Jason makes a lot of money on Bay Street and has a spouse who can’t understand why he’s so cheap. “Just my background,” he says. Later he hints he has about two million in cash, works like a dog at his finance job, and just got notice his executive-style rented house has been sold.
“Now I’m committed. I have to buy, or get a new wife.” The target house (probably an offer this long weekend) is owned by people asking $1.7 million and has been on the market many months. Jason says he gave a verbal of $1.5, and was told the vendors were “highly insulted” by the paltry amount proffered. “Then I found out they’d already bought,” he says. “Not only that, but they bought a place for $1.8 million that was originally listed for $2.5 million. So they can be as insulted as they want.”
Of course, I told him to put the vendor in a vice and show him no mercy. The crumble in prices – even in affluent and snooty parts of the GTA like North Toronto – is now leading to some interesting dynamics. Anyone who believes the realtor hype about ever-increasing prices is missing the real news.
In the upper ranges over $1 million there are no more widespread bidding wars. Activity over the summer has shriveled like a dude in a lake. As I detailed here some days ago, the average price of a SFH in 416 dropped 17% between April and August. Of course there is always a seasonal dip (which is exactly why you should buy before Labour Day), but this year it’s been twice the norm.
That’s a big deal when it comes at the same time as a crash in mortgage rates. As you know, five-year fixed-rate home loans are now available for less than 3%. Variable mortgages are as cheap as a buck ninety-nine, which means carrying a bloated and morbidly obese mortgage is easier than ever.

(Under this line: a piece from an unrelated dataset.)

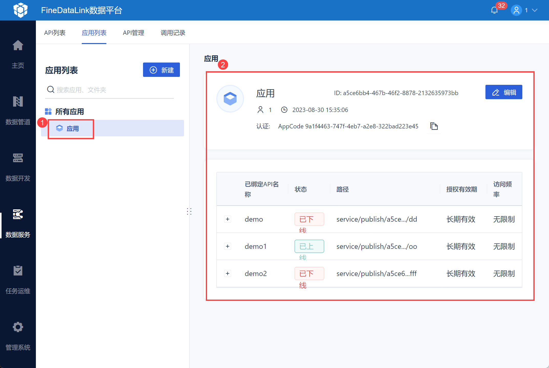Switch to the 调用记录 tab
The image size is (549, 368).
(x=173, y=33)
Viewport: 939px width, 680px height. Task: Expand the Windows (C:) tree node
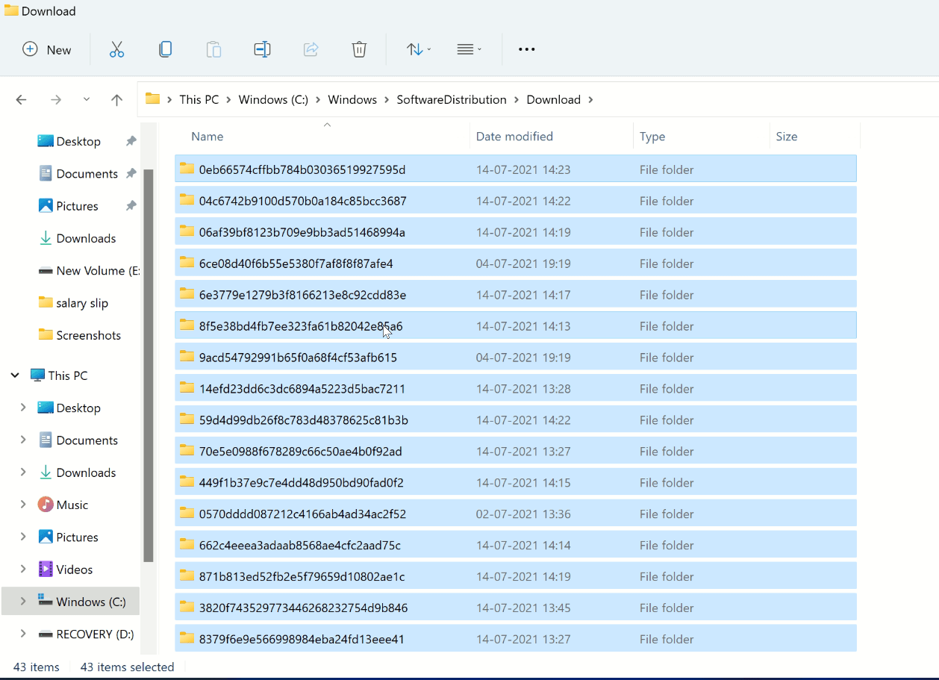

In fact, that’s just what the Royal Bank had to say this week when it released the latest Affordability Report (love that name).
“Housing across Canada became more affordable in the second quarter of this year because mortgage rates dropped, according to a report from RBC,” says the incisive media coverage. “Even with prices moving higher, homes became more affordable in nearly every market across Canada, according to RBC’s Housing Trends and Affordability Report.”
Of course, this report is a disappointment on many fronts. First, its basic premise is that houses are bought with a 25% down payment, then financed with a five-year fixed mortgage at current rates. Because the average down in Canada is less than 10%, the full absurdity of current house prices is masked.
Second, the bank found that to afford the average two-storey house in Canada (even with that whopper of a down) takes 48% of a family’s pre-tax income. What does that mean? Well, here is the bank’s own explanation:
“An affordability measure of 50% (for example) means that home ownership costs, including mortgage payments, utilities, and property taxes take up 50% of a typical household’s pre-tax income. Qualifying income is the minimum annual income used by lenders to measure the ability of a borrower to make mortgage payments. Typically, no more than 32% of a borrower’s gross annual income should go to ‘mortgage expenses’—principal, interest, property taxes, and heating costs (plus maintenance fees for condos).”
In other words, the average detached house is already unaffordable – even with the lowest mortgage rates since ever. It also suggests banks are routinely exceeding gross debt servicing ratios. Or, where else are all these mortgages coming from?
Of course, Toronto and Vancouver are off the charts. To buy a two-story house in the GTA now takes 65% of the average family’s pre-tax income, and in the Mouldy City that number soars to 85% – which is a tad less than a few months ago when home loans were more expensive. Of course, 85% of gross income is more than 100% of take-home pay, which is why household debt is rising faster in BC than anywhere else.
Jason knows this. In his job he moves vast sums of money and is acutely aware of risk and return. For years he’s resisted buying because it made so much more sense to rent – and his ballooning bank account is evidence. He’s 100% convinced Canadian real estate will fall, the way he watched it happen back in California before coming here five years ago. After all, when most people are gutting their incomes and swallowing debt to buy something they could rent for less, how can the outcome be in doubt?
So here’s his plan: Vultch hard and get a low price. Use a home inspection report to hammer it down further (“There’s always something wrong”). Pay for the place with cash. Borrow 65% of it back on a home equity loan and invest. Write off 100% of the interest expense from his sizeable salary. Mitigate his real estate risk with a nice, balanced, diversified portfolio, financed with a loan costing him 1.5%. “If I make only 5% a year, I’m laughing,” he says, “and I can now sustain a $55,000 annual loss on the house.
“Sure hope it’ll be enough. No new wife, though.”